With help and guidance from parents plus the right balance of study and fun, exams don’t have to be so dreadful
Most parents will know that exam time can lead to unwelcome stress and anxiety for their children.
For some students, the anxiety can be manageable with no serious effect in their capabilities to perform well during a test. Some, however, may find the pressure overwhelming to the point that it hinders their capacity to absorb information and apply their knowledge once it’s time to put it all down on paper.
“Many examinations can seem life changing in their significance. Some are valuable indicators of next steps in learning, but all carry with them an element of stress,” says Paula Cumming, deputy head academic at Brighton College Prep School. “This need not be a negative thing as a certain amount of stress can be empowering and motivating, however the key to coping and dealing with stress successfully is perspective. How important are the next set of examinations and how can you help your son or daughter to try their very best without all of you getting overwhelmed?”
Parents must cultivate open communication lines by asking their children how they are coping with their workload and offering to help in whatever possible way.
“Communicate with the school if you feel your child is getting overly stressed. Perhaps they can have some extra time with a teacher or their tutor can help them organise their learning more effectively,” suggests Paula.
For Simon Hetherington, former maths teacher and owner of Kip McGrath education centre in Abu Dhabi, preparing early and instilling steady study habits can significantly alleviate feelings of anxiety during exam days.
“Start your revision early – learning is a long-term skill,” he says. “Last minute cramming is not the answer to achievement. A child needs to feel confident in their abilities and develop their skills over the course of a longer period of time.”
Using appropriate revision materials and guides, and past paper examples, as well as school recommended textbooks and websites can assist in the learning process.
It is also important to create a positive learning environment at home. This entails making other people in the household aware of the pressure the child is dealing with and finding a suitable space in the house that is conducive for studying.
Educators also recommend that parents, no matter how demanding their work
schedules are, find time to sit down with their children and guide them in their studies.
“Show interest in your child’s work. Simple discussions where your child explains a concept back to you will help their long-term memory,” says Simon, who adds that this method can likewise develop children’s ability to express themselves clearly both verbally and in writing.
From time to time, break up the routine by engaging in fun, non-school related activities like going out for a walk or run, watching a movie and eating out with friends or family members. Anything that can take a child’s mind away from schoolwork even momentarily can help refresh and rejuvenate the mind.
“Make sure your child is staying healthy through exercise, eating healthy snacks and enjoying periodic breaks from studying – these can all help clear the mind and reset focus,” Simon notes.

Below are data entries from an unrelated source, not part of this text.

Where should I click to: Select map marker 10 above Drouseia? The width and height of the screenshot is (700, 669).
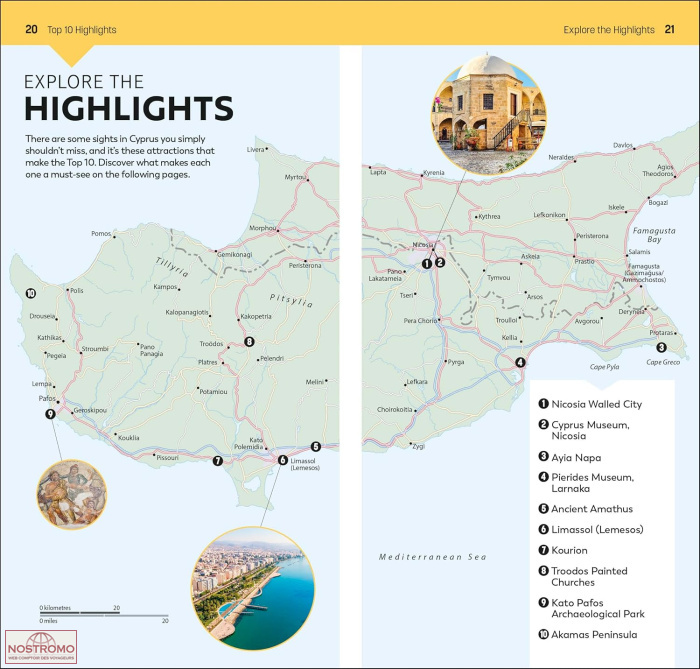point(31,293)
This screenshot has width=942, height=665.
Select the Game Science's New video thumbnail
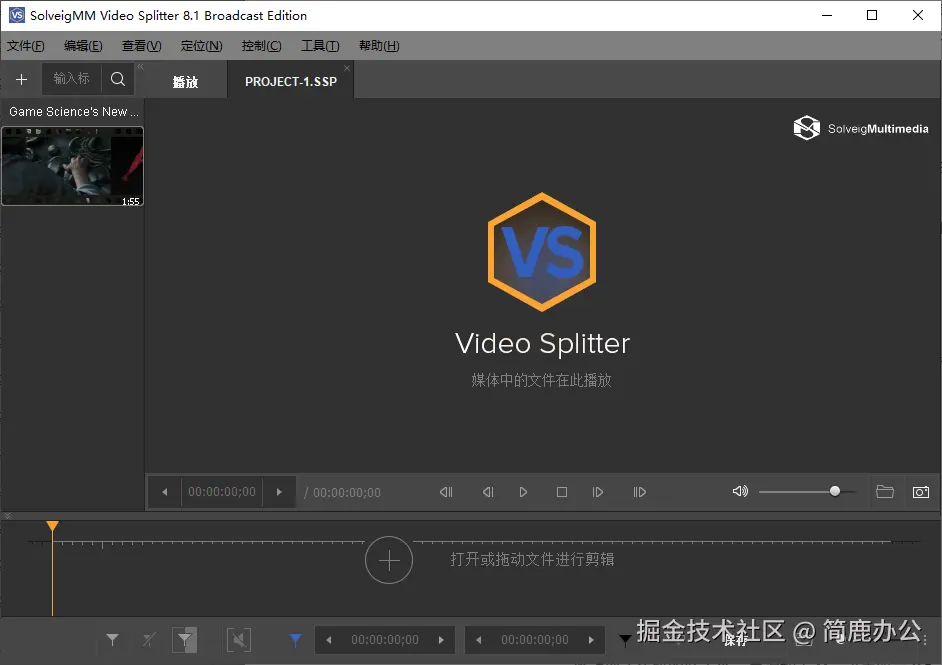[72, 166]
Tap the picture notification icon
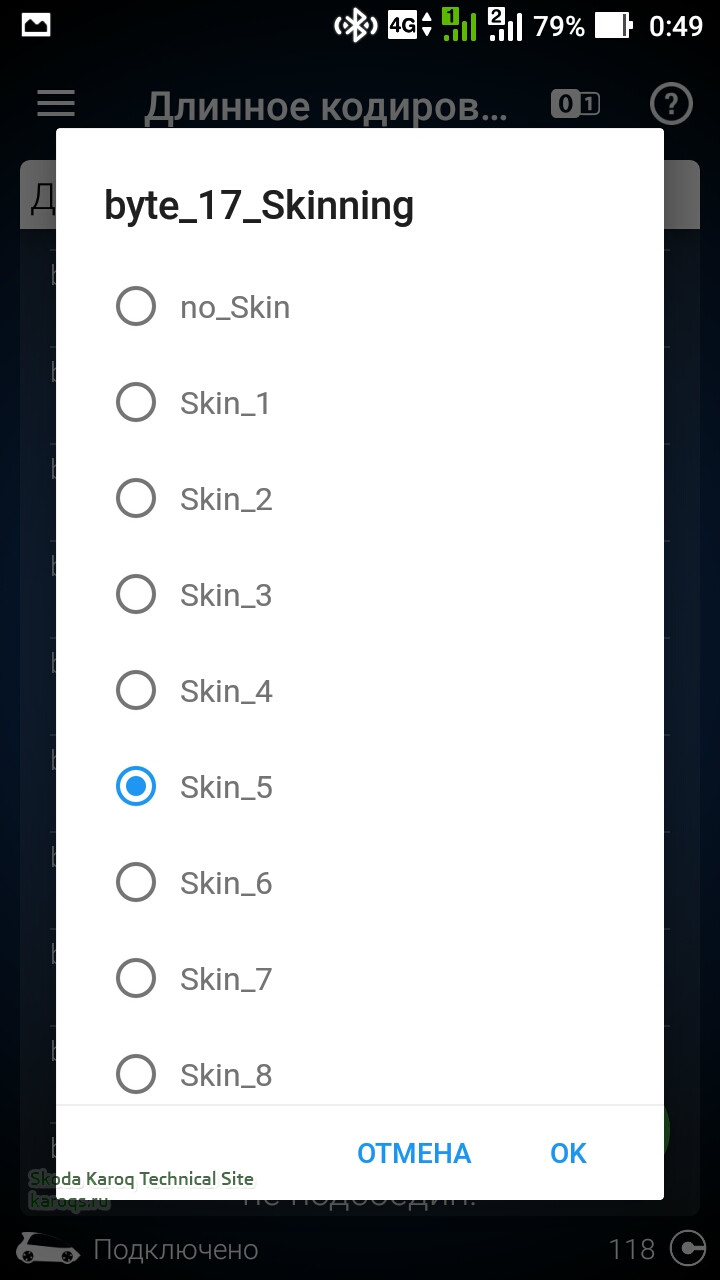The width and height of the screenshot is (720, 1280). [x=36, y=26]
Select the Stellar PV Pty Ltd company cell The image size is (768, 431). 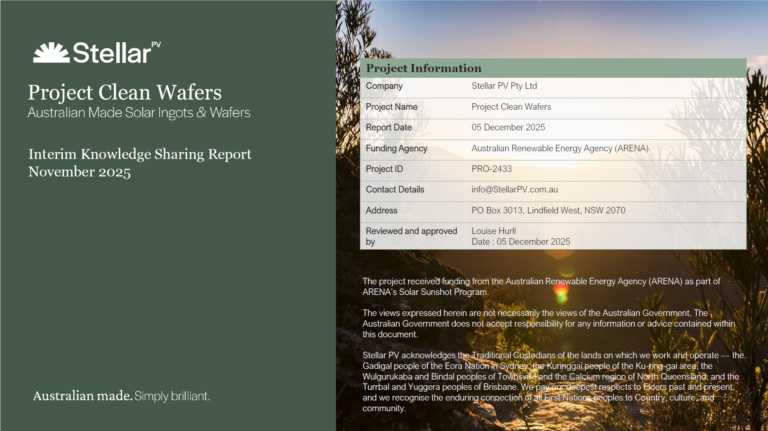point(511,86)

Parents must also make sure that their children get adequate sleep to keep them
fresh and mentally sharp. A study conducted by a team of psychologists from McGill University in the US has shown that sleep deprivation in children leads to a drop in attention in class, resulting in impaired learning and irritable behaviour.
“The brain can only process so much information and revision at once. Nobody is a machine and pulling an all-nighter may sound edgy but it is really not,” reasons Paula.
As the exam date draws closer, parents can create revision guides, school notes and practice papers to complement previous study materials.
When the day finally comes to see the results, it is advisable for parents to manage their expectations and to let their children know that they are proud of what they have accomplished.
“Look for the positive and praise when they have done their very best. Celebrate the effort, regardless of the grade,” says Paula.
Simon adds: “Encourage your child to do well for their own sake, not necessarily bribing them to do well. This will make your child proud of their achievements and will set them up better for the next stage of their life.”